And that’s not to say every well-off person is blind to health foundations, the blight of crimes in specific neighborhoods, or even programs for food insecurity. Nonetheless, many of Chicago’s emergency assistance programs are underrepresented. Sadly, Chicagoans lack access to information and methods to protect themselves and their livelihood. They need a survival guide.
Recently, the most pressing matter in Chicago has to be the absurd increase in crime and even more outlandish student loan rates.
As a college student, making dollars stretch over the span of four years with low pay is typical. However, monthly expenses can become a bit overwhelming. Here are some tips in order to create a better budget for monthly bills and how to manage your money better.
For college students, expenses usually include books, housing, tuition, transportation, clothing, and other miscellaneous items. Over time these expenditures can become a burden; however, there are helpful budget apps with plans for almost everyone.
On average, college students spend around $38,000 a year. This amount reflects tuition, housing, and other miscellaneous fees. This does not cover food, clothing, or transportation costs. Thankfully, budget apps such as Mint, Goodbudget, and GnuCash are reliable and can help monitor spending habits throughout the year. It is also helpful to make a spreadsheet of all monthly expenses to see what needs to be paid off and which is more of a priority now.
“Best Colleges” provides 4-steps to better budgeting for college students. Number one is to manage money and ensure not to overspend. Next, create a budget and calculate how much money goes toward “needs and wants.” The third is to use a budget app and tools such as Excel and Mint to manage finances. Lastly, ways to save money in college include renting books and cooking at home to cut back on unneeded spending.
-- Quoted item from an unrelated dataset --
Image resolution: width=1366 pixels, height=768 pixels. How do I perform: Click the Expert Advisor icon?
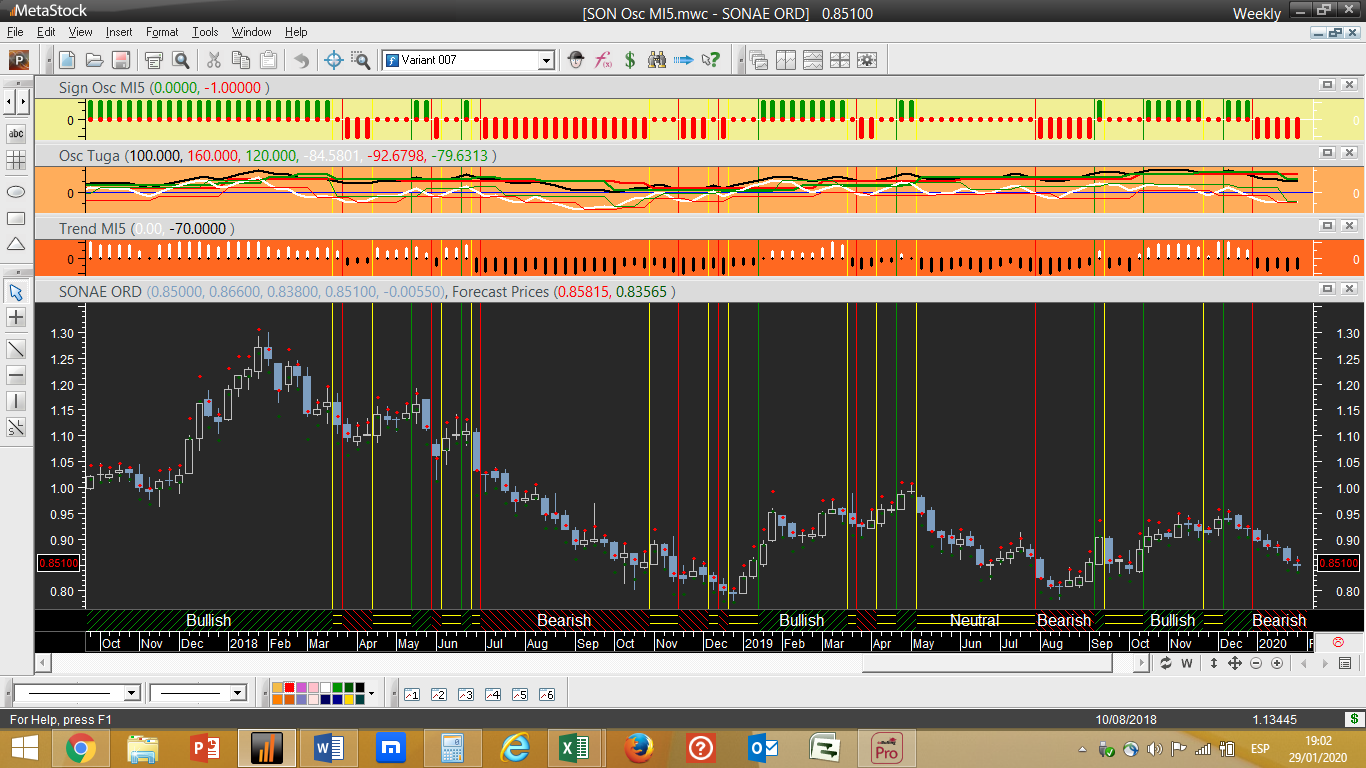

As Americans live through uncertain and unforeseen times, it is essential to remember the importance of safety. In particular, learning self-defense. In fact, police data recently revealed that in Chicago, burglaries were up 36%, thefts increased 70%, and carjacking reports rose by 40% compared to last year. In contrast, shootings declined by 11%, and murders were down by 6% compared to the previous year, according to The Hill.
City Self Defense
One highly recommended tip is to practice situational awareness: be aware of who and what is in the vicinity. The creator of the Soteria Method self-defense program, Avital Zeisler, explains that “the defensive push kick” is one of her top protective moves: Drive the ball of the foot into the attacker’s groin to push them back. Zeisler recommends the more usual kick in the groin with the head of the foot as an alternate option.
The second tip is to punch an attacker with hammer fists. The objective is to try to hit the attacker’s face, groin, or back of the head. It is important to use the fist’s meaty side to strike. Then, push the attacker away using a body slam. Next, use a fist in a downward motion to strike the attacker’s face. If they double over, hit them in the back of their neck.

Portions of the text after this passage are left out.